Not been on here for a while

Posted: 18/06/2017 at 08:32

Trying again from my PC - not convinced as yet that it's going to upload the pic. If it doesn't I'll try again in a day or so. I've tried putting the pic in (taken this morning) but all I see on screen is a little blue square with a question mark in it.


Just a thought - is the glitch because Gardeners World Live is on this W/E at the NEC in B/ham? Maybe uploading pics are blocked because of that for whatever reason.  John H


Not been on here for a while

Posted: 17/06/2017 at 21:12

Ok, thanks - I'll try again next week some time

Not been on here for a while

Posted: 17/06/2017 at 20:58

I don't know if the latest picture of my garden will appear here. I am using a MacBook Pro at present and haven't tried putting a pic up on this (need some more tuition methinks!)   However - here goes...


Ah! I see that didn't work. Will have to go back to the old PC and do it that way - next week I'm afraid!

-- Requirement A --
Repeat the stretch of the forum posts from "Trying again from" through "mark in it.", switching "blue square" to "gray box".
-- Requirement B --
According to the forum posts, what computer was the poster using in the post made at 20:58 on 17/06/2017?

-- Given data --

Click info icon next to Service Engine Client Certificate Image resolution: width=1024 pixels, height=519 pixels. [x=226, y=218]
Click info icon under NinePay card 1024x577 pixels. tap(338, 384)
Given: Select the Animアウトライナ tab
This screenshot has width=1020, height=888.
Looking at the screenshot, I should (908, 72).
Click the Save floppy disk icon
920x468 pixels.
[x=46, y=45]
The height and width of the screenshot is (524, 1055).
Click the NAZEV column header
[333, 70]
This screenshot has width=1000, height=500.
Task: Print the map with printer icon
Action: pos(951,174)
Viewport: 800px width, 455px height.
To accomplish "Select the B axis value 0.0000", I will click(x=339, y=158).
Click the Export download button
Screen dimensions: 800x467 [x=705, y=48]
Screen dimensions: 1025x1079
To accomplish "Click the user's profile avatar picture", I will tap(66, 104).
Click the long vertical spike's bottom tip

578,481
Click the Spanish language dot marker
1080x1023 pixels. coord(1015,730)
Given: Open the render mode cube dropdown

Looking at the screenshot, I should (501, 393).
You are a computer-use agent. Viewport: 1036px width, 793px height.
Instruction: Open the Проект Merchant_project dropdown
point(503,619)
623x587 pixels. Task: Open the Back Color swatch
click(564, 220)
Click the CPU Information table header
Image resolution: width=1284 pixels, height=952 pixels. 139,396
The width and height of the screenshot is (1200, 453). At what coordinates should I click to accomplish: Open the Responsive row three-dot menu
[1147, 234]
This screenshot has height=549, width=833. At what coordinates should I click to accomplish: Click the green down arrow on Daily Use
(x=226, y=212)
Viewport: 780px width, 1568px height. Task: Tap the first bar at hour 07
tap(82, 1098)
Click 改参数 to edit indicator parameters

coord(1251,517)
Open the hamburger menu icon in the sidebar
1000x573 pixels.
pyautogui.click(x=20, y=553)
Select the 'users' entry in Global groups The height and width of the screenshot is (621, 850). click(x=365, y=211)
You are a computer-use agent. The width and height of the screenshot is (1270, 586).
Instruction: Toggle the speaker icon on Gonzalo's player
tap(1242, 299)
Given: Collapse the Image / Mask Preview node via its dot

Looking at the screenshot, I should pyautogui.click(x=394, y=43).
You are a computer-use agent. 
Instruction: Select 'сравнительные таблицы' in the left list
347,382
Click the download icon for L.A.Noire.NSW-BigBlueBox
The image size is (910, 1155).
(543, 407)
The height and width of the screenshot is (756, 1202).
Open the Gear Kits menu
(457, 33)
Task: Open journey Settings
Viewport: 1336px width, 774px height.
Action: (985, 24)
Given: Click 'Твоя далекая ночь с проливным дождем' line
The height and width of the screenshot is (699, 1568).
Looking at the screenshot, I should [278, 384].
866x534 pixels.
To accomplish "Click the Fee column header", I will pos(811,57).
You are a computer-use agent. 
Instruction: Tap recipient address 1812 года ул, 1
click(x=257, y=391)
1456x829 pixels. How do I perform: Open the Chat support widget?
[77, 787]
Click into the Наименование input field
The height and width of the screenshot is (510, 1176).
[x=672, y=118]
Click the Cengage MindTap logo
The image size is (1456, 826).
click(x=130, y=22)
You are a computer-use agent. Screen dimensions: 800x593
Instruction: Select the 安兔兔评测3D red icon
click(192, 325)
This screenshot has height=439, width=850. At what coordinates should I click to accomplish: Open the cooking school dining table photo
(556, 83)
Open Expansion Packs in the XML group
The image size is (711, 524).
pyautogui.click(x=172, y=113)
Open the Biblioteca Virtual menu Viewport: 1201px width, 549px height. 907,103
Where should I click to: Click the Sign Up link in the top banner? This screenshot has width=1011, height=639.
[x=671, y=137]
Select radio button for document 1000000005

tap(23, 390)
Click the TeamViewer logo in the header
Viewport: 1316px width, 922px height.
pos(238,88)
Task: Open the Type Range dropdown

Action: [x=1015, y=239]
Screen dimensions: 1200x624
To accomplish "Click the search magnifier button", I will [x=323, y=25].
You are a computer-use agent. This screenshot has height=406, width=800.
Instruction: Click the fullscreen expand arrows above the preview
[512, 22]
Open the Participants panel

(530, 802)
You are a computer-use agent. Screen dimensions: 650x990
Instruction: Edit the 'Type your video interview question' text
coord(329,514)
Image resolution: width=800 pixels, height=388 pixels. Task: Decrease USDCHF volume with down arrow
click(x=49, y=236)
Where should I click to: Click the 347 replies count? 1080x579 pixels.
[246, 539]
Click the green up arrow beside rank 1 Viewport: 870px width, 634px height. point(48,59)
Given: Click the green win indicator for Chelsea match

-- Response A --
Trying again from my PC - not convinced as yet that it's going to upload the pic. If it doesn't I'll try again in a day or so. I've tried putting the pic in (taken this morning) but all I see on screen is a little gray box with a question mark in it.

-- Response B --
A MacBook Pro.